This week's theme on IHCC was POT LUCK with Mark Bittman. I wanted to try something new and chose pot stickers. Oh my pot stickers for pot luck week!
My oldest son was visiting and we decided to cook together today. We had lots of fun!!!
We served the stickers with fried rice and steamed zucchini. yum.
The dipping sauce was made with: Honey, vinegar, olive oil, scallions, garlic and red pepper flakes all mixed together. It was sweet,sour and spicy.
The recipe was very easy and I finally had a chance to use my bamboo steamer. YAY. Being the "freezer freezing queen" that I am, I of course experimented with freezing a few. I placed the stickers on a piece of wax paper right after the wrapping step and after they were frozen, I transferred the pot stickers to a closed dish and stored them.
***These may be cooked either fresh or frozen.
I used my bamboo steamer after browning one side in a skillet. A pot steamer may be used or the same skillet that is used to brown one side can also be used.
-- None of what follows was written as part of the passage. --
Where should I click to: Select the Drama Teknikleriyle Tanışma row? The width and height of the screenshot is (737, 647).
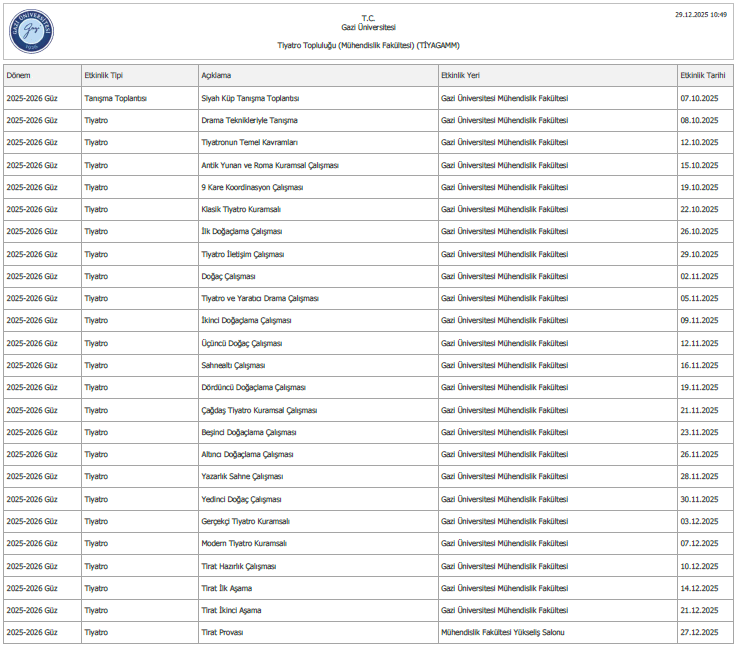(x=249, y=120)
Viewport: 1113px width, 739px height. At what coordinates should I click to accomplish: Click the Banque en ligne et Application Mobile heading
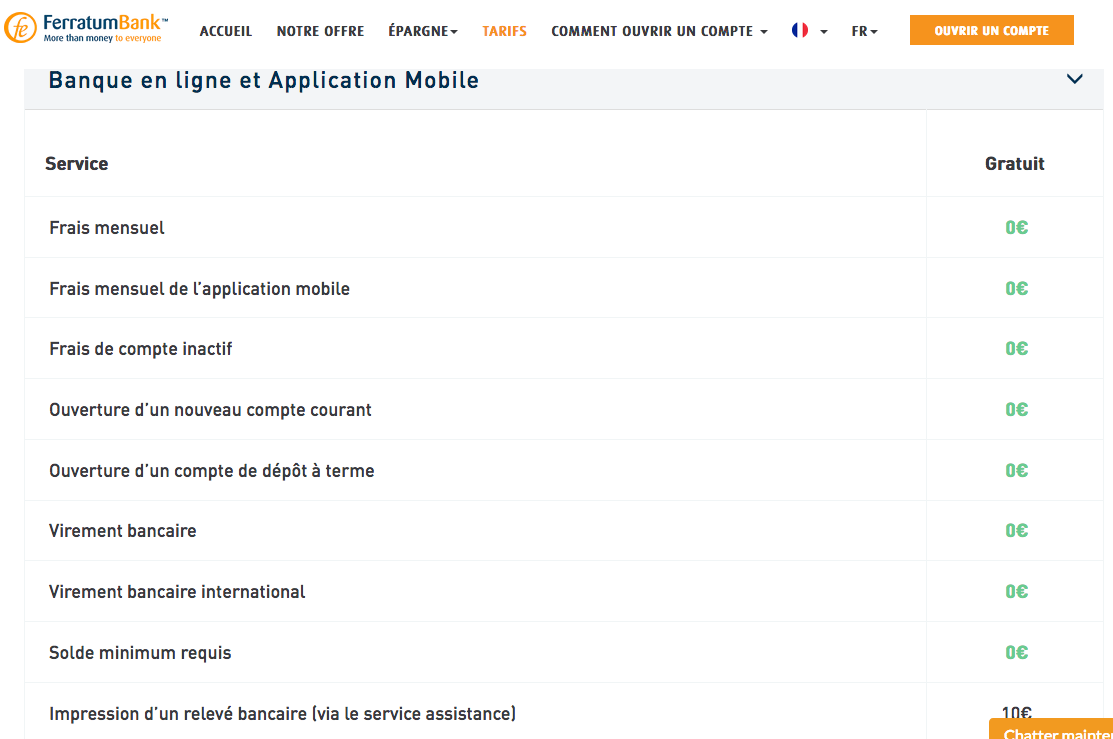coord(264,81)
POT STICKERS (Mark Bittman)
Make these with round wonton or gyoza wrappers, 3 or 4 inches in diameter. Panfried until crisp on the bottom and then cooked through by steaming, they are just as easily simply steamed. Either way they are wonderful, and either way they should be served immediately. You can fill and dust them with flour and then refrigerate them, covered, for a couple of hours or freeze them for a few days before cooking (you can cook them frozen or thawed), but they're really best when cooked right after filling. Gyoza is the Japanese version of this type of dumpling; mandoo is the Korean version. They may be filled with pork, shrimp or other shellfish, vegetables, or-in the Korean model-a mixture of kimchi and other food.
1/2 pound ground pork, chicken, or other meat
1/4 cup minced scallion
1 cup washed and chopped leek, Napa cabbage, or bok choy
1 teaspoon minced fresh ginger
1 teaspoon rice wine or dry sherry
1 teaspoon sugar
1 tablespoon soy sauce
1 tablespoon dark sesame oil
1 egg, lightly beaten
1 teaspoon freshly ground black pepper
Large pinch salt
24 round dumpling skins
Peanut oil or neutral oil, like grapeseed or corn, as needed
1. Combine the first eleven ingredients and mix gently but thoroughly. Put about 2 teaspoons of the filling in the center of a wrapper, then moisten the edge of the wrapper with water and fold over to form a semicircle. Press the seam tightly to seal; it's best if there is no air trapped between the filling and wrapper. Set on a lightly floured plate or wax paper. (At this point, you may cover tightly and refrigerate for up to a day or freeze for a couple of weeks.)
2. Coat a large, deep skillet with a thin layer of oil and turn the heat to medium-high. Put the dumplings, one at a time, into the skillet, seam side up, leaving space between them (you will probably have to cook in 2 batches). Turn the heat down to medium, then cover and cook for about 5 minutes. Add 1/2 cup water to the skillet, then cover and cook for another 2 minutes. Remove the lid, turn the heat to high, and cook until the water has evaporated, about 3 minutes. Remove the dumplings and serve with dipping sauce.
Set up a steamer in a covered pot. Lightly oil the steamer or plate to prevent sticking. Steam the dumplings in one or two batches for about 10 minutes per batch. Serve immediately with dipping sauce.